▶ _YOUR TASK_
Pull every line that includes the word "checkbox" out of the data below and copy it.

▶ _INFORMATION GIVEN_
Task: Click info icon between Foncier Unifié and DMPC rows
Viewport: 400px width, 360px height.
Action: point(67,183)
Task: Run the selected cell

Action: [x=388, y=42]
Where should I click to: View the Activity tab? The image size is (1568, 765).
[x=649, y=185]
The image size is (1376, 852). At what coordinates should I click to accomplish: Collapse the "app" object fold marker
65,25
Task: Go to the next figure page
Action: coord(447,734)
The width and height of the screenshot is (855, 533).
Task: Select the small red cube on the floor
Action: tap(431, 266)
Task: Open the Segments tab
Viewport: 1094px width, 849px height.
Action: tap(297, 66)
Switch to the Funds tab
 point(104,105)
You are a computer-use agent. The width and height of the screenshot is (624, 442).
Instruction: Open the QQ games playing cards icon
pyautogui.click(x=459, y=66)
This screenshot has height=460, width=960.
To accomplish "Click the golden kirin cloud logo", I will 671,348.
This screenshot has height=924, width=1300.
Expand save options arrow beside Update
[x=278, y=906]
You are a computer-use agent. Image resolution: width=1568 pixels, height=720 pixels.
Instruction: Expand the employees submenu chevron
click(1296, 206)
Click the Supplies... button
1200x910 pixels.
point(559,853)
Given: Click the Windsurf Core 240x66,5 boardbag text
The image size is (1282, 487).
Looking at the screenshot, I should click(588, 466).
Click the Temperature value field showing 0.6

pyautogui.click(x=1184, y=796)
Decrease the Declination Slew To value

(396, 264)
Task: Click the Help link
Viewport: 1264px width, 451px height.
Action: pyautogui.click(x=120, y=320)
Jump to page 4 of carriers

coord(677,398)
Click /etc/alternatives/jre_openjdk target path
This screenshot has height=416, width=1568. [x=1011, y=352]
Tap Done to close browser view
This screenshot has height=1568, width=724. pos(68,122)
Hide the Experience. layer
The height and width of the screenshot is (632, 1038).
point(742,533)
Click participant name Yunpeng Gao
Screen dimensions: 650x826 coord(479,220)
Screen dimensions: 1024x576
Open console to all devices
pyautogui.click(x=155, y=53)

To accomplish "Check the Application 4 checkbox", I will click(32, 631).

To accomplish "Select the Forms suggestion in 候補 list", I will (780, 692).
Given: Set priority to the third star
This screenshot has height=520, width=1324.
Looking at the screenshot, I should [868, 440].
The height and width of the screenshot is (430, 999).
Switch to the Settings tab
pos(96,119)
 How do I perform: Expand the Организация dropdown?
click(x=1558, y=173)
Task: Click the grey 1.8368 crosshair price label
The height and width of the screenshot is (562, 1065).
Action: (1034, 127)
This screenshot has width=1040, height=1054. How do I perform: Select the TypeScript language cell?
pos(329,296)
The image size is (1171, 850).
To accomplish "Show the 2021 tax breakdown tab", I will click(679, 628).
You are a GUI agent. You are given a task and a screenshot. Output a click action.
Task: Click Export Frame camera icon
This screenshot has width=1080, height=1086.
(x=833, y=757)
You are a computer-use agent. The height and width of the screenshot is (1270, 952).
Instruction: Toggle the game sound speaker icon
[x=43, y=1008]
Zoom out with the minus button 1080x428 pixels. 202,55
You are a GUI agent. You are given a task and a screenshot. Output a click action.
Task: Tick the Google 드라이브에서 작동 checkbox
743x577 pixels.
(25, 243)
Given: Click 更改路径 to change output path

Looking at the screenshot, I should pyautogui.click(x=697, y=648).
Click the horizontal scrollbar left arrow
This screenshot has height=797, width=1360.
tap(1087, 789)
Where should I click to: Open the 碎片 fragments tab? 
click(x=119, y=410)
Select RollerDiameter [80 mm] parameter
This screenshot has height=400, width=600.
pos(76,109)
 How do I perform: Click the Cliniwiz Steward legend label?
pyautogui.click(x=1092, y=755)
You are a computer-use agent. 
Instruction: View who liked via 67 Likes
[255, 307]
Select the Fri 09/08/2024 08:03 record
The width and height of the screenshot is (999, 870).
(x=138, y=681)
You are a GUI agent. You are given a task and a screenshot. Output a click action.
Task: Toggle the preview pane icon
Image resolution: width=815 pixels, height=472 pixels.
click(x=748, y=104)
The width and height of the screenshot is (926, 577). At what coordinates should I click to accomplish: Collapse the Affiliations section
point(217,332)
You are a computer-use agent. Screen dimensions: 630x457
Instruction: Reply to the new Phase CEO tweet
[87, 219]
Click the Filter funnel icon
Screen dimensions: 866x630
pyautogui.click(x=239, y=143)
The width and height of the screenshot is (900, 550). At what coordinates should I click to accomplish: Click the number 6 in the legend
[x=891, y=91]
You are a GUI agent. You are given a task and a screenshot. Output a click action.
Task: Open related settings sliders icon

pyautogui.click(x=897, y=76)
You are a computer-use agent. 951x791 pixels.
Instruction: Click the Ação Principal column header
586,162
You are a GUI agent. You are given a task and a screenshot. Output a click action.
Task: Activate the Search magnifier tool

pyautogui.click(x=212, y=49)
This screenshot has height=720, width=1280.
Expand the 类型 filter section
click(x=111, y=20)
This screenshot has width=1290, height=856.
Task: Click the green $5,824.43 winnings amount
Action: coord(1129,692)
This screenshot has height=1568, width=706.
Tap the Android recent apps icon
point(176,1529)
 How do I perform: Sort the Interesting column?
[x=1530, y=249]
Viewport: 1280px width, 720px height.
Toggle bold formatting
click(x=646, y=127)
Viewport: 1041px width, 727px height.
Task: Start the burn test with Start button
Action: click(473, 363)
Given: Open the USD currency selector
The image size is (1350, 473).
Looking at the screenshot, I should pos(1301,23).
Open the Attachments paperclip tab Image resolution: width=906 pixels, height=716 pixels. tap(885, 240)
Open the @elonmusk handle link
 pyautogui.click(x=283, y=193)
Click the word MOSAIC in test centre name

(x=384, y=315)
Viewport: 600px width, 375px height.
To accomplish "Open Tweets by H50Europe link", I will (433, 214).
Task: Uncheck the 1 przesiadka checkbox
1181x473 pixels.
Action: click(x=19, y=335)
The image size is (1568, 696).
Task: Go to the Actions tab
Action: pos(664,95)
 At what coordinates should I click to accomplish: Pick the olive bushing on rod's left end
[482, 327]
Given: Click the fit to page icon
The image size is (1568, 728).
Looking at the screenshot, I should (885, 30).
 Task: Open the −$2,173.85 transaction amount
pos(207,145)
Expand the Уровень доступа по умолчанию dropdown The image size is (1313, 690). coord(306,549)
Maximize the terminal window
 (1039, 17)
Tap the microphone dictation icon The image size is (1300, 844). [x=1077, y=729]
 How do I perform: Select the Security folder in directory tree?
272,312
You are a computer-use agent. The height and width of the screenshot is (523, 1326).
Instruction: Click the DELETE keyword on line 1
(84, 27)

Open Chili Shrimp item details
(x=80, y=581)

▶ _TASK RESULT_
To accomplish "Check the Application 4 checkbox", I will click(32, 631).
Task: Tick the Google 드라이브에서 작동 checkbox
Task: Uncheck the 1 przesiadka checkbox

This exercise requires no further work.